Task details —
Copy out the records below exactly as they appear.

Working data —
▬▬▬▬▬▬

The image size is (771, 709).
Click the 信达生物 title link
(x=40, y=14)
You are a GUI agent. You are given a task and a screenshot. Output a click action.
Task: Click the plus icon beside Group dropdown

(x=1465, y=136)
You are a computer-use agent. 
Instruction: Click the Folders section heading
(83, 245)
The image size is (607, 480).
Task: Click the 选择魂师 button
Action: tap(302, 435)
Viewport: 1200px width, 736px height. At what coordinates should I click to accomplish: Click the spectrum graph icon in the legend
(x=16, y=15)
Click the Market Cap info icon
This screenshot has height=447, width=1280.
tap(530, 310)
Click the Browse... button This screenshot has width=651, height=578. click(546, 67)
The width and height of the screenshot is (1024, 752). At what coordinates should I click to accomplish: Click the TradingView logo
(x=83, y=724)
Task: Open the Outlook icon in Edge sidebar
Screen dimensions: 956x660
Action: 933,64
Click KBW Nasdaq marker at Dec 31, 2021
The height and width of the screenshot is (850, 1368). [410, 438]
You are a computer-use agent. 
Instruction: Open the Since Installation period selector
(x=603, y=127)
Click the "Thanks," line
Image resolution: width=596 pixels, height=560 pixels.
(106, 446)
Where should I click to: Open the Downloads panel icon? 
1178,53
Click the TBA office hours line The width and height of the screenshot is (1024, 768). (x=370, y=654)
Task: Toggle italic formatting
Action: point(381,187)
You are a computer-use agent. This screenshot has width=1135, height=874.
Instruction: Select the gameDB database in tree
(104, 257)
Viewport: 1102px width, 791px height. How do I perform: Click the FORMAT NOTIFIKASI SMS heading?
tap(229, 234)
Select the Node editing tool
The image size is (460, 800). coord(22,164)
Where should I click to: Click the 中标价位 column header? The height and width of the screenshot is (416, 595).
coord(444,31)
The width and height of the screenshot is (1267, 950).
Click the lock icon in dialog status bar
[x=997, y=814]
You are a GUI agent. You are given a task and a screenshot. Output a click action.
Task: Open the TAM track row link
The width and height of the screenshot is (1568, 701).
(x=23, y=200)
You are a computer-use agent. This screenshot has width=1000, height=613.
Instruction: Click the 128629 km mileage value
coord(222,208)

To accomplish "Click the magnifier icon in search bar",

▬▬▬▬▬▬

Answer box —
The image size is (771, 709).
Click the 信达生物 title link
(x=40, y=14)
You are a GUI agent. You are given a task and a screenshot. Output a click action.
Task: Click the plus icon beside Group dropdown

(x=1465, y=136)
You are a computer-use agent. 
Instruction: Click the Folders section heading
(83, 245)
The image size is (607, 480).
Task: Click the 选择魂师 button
Action: tap(302, 435)
Viewport: 1200px width, 736px height. At what coordinates should I click to accomplish: Click the spectrum graph icon in the legend
(x=16, y=15)
Click the Market Cap info icon
This screenshot has height=447, width=1280.
tap(530, 310)
Click the Browse... button This screenshot has width=651, height=578. click(546, 67)
The width and height of the screenshot is (1024, 752). At what coordinates should I click to accomplish: Click the TradingView logo
(x=83, y=724)
Task: Open the Outlook icon in Edge sidebar
Screen dimensions: 956x660
Action: 933,64
Click KBW Nasdaq marker at Dec 31, 2021
The height and width of the screenshot is (850, 1368). [410, 438]
You are a computer-use agent. 
Instruction: Open the Since Installation period selector
(x=603, y=127)
Click the "Thanks," line
Image resolution: width=596 pixels, height=560 pixels.
(106, 446)
Where should I click to: Open the Downloads panel icon? 
1178,53
Click the TBA office hours line The width and height of the screenshot is (1024, 768). (x=370, y=654)
Task: Toggle italic formatting
Action: point(381,187)
You are a computer-use agent. This screenshot has width=1135, height=874.
Instruction: Select the gameDB database in tree
(104, 257)
Viewport: 1102px width, 791px height. How do I perform: Click the FORMAT NOTIFIKASI SMS heading?
tap(229, 234)
Select the Node editing tool
The image size is (460, 800). coord(22,164)
Where should I click to: Click the 中标价位 column header? The height and width of the screenshot is (416, 595).
coord(444,31)
The width and height of the screenshot is (1267, 950).
Click the lock icon in dialog status bar
[x=997, y=814]
You are a GUI agent. You are given a task and a screenshot. Output a click action.
Task: Open the TAM track row link
The width and height of the screenshot is (1568, 701).
(x=23, y=200)
You are a computer-use agent. This screenshot has width=1000, height=613.
Instruction: Click the 128629 km mileage value
coord(222,208)

To accomplish "Click the magnifier icon in search bar",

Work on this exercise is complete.